4. A kingfisher with a fish
5. A cormorant catching a fish
6. A Chinese fisherman with two cormorants

 

Getting Animals to Fish for Us

For those who think fishing is too hard (remember: It’s fishing, not catching), here’s a solution tried throughout the world: getting animals to fish for us. People have done neat things with different kinds of animals. The Ainu in Japan have trained their dogs to jump off their boats, bark loudly, and drive fish into the nets attached to the boats. Eskimos have trained their dogs to find polar bears or even to find the breathing holes of seals under the snow. One particular Eskimo tribe sets aside part of every such catch, something called “the dogs’ share,” as a reward for finding the seals. Some tribes bury a skilled hunter with his favorite dog.

Otters have been known to catch crayfish by dangling their tail in the water and attracting the curious fish. Other animals that have been observed using their tails to attract unsuspecting fish and crabs are coyotes, foxes, raccoons, and rats, but the predators usually gobble down their catch. They might be difficult to train to allow a fisherman to take the prey out of the mouths of the animals, for example the kingfisher pictured here.

Jaguars, the wild kind, not the football players, have learned to put their tails in the water and move them around to attract fish which think the motion and sound are from fresh fruit falling into the water.
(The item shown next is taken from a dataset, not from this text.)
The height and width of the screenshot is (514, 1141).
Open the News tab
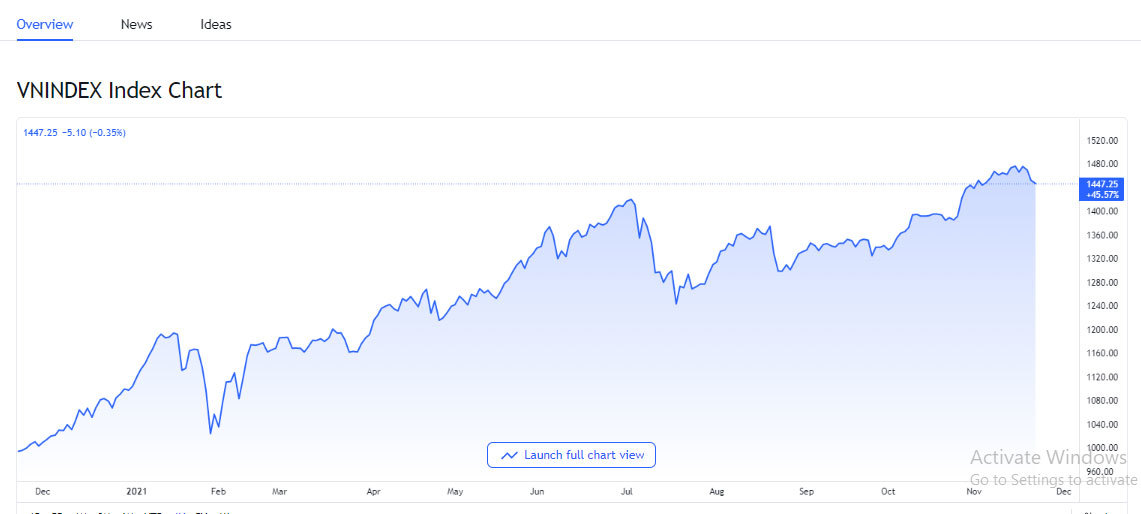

The jaguars then easily scoop the fish up with their paws.

The cassowary birds of New Guinea and Australia wag their wings in the water to attract fish which think the feathers are weeds. The fish become easy to catch for the big birds.

The Chinese have become very skilled at using cormorants to catch fish. The fishermen will begin when the birds are very young, teaching them to fish in shallow water after fastening straps around the birds’ necks to prevent them from swallowing the fish. Notice the photo here of a Chinese fisherman and his two valuable cormorants.

When the birds get a little older, the fishermen will take them out on their boats, dangle containers of fire over the sides to attract the fish, throw the birds overboard, and then gather in the fish as the birds swiftly dive deeply and quickly retrieve lots of fish near the baskets hanging down from the boat. Fishermen have been known to use as many as a dozen cormorants at a time.

So, if there are any lazy fishermen out there, think about getting some cormorants to do your work for you. If nothing else, the sight of diving birds catching fish and putting them in baskets will provide nearby anglers with a great story to tell back on land.